The squad leader's eyes widened, but I continued. "That," I said. "Was not a question."

His face contorted with rage. "Who are you?" he shouted. "Who are you, and who do you think you are?"

"My questions first," I interjected. "Yours, later. I'm going to ask my third question now."

"What is it?" he hissed.

I lilted my voice into a charming tone. "Will you let me through to see the family?"

The soldiers surrounding them shifted uncomfortable, but the squad leader nodded at them, never taking his eyes off me. "Let him through," he said. "But don't let him try anything fishy."

I breezed through the soldiers, only knocking them once or twice for kicks, and ascended the short and narrow staircase to where the family stood in front of the door. I knelt down and held my hand out to the children. "Now what are your names, girls?"

The oldest, no more than eleven, answered for them. "I'm Gretel, and that's Dorotha and Anne and Sina."

"Those are beautiful names," I said. "And you are all beautiful little girls. I wish I could pull off my hood so I look less scary, but those soldiers out their think I'm too ugly to go anywhere without them. Isn't that mean?"

The three younger girls giggled, but Gretel looked at me with untapped appreciation. I grimaced under my hood for her. I so easily forgot that by the time I was her age, I was already saving people. She was innocent, but not enough to escape the horrific reality of her probable future. Too young to save herself, but too old to be blissfully ignorant. So much like how I used to be.

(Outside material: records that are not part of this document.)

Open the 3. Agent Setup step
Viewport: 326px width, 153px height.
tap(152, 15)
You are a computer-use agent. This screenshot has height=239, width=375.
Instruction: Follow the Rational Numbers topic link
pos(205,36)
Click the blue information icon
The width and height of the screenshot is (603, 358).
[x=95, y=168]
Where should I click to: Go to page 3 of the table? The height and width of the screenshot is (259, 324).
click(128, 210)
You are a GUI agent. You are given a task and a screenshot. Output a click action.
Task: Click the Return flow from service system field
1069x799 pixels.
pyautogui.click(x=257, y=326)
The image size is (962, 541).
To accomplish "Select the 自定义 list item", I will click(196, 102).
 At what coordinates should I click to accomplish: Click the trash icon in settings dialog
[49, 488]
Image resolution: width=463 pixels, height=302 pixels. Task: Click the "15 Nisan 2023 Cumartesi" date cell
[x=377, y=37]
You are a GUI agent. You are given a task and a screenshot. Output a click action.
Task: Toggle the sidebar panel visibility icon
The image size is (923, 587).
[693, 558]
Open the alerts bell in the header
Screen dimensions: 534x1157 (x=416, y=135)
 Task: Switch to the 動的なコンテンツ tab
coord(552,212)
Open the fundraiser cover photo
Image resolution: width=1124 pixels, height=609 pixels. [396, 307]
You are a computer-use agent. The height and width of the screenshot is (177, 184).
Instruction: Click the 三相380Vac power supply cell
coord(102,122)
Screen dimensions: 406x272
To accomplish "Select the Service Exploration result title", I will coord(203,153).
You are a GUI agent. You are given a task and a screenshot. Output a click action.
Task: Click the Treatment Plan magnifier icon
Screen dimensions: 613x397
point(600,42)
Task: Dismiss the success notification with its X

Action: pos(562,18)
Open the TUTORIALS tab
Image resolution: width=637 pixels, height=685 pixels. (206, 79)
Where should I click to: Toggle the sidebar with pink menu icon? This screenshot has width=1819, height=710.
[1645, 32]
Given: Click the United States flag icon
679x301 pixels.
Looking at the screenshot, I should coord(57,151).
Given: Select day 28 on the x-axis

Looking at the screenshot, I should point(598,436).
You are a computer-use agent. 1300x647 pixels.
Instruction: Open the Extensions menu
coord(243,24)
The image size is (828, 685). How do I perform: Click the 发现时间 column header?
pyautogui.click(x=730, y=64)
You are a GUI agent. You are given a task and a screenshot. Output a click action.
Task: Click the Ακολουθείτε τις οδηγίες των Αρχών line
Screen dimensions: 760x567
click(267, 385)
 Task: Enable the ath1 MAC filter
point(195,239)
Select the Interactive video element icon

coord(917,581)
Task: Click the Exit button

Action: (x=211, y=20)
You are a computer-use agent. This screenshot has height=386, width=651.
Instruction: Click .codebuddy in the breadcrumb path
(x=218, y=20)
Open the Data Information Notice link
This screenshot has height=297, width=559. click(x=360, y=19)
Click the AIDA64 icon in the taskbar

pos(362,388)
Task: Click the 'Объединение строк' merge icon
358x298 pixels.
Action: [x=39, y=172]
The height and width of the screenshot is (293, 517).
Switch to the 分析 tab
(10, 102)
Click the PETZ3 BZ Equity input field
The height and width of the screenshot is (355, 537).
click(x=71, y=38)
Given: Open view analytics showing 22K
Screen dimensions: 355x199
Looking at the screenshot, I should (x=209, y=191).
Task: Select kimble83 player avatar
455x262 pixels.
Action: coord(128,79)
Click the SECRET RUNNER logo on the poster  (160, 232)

I patted their hands, then straightened up and moved over to the father. The eyes of the soldiers bore into my back. Leaning forward, I placed my lips next to his ear and lowered my voice to a reverent whisper. He quaked.

"In just a second, I want you to act like you just learned something very shocking, say, my identity, and you need to stumble back in horror and hit the door, putting your hands behind your back while you do so. I am going to start speaking very loudly, and during that time, turn the door handle and hold it that way, and when I say the words Rogue Titan for the final time and snap, fall back into the door. You got it? Don't nod, just do as I ask."

His eyes and mouth widened in sync, and he shook his torso in horror. His legs appeared to fail beneath him, and he tottered backwards until he slammed against the door.

I turned to the soldier. "That," I said. "Was my third question. So now, ask away."

The squad leader rose and started walking toward me, and I descended to the middle of the staircase, so he looked angrily up at me. "Who are you?" he asked. "Who are you, Rogue Titan? Tell me or I shoot."

I cleared my throat. "Who am I? I'm the Rogue Titan."

"I know-"

"Shut up. I'm answering your question. I'm the Rogue Titan. I'm the lion in the lion's den who fights for the lambs. I'm the self-built wall for the tired to rest on. I'm the question you hide in your mind of whether what you do is right, and I'm the ghost you try not to see that tells you it's not. I'm every bit of doubt and certainty, and I'm salvation. I'm the words you will never forget. I'm the regret that haunts you. I," I finished, raising my voice. "Am the Rogue Titan." I lowered my voice and cleared my throat again. "Does that answer your question?"

I snapped my fingers at my side. The father pushed. I took out my pistol. "Run!" I shouted.

The children dashed into the house as fast as I could have hoped for, and the parents followed suit. The guns were brought up in my direction. "I have fifteen bullets and I'm an awfully good shot," I growled. "Don't cross me. I don't hesitate."

I don't know what I was expecting. "Fire!" the squad leader shouted.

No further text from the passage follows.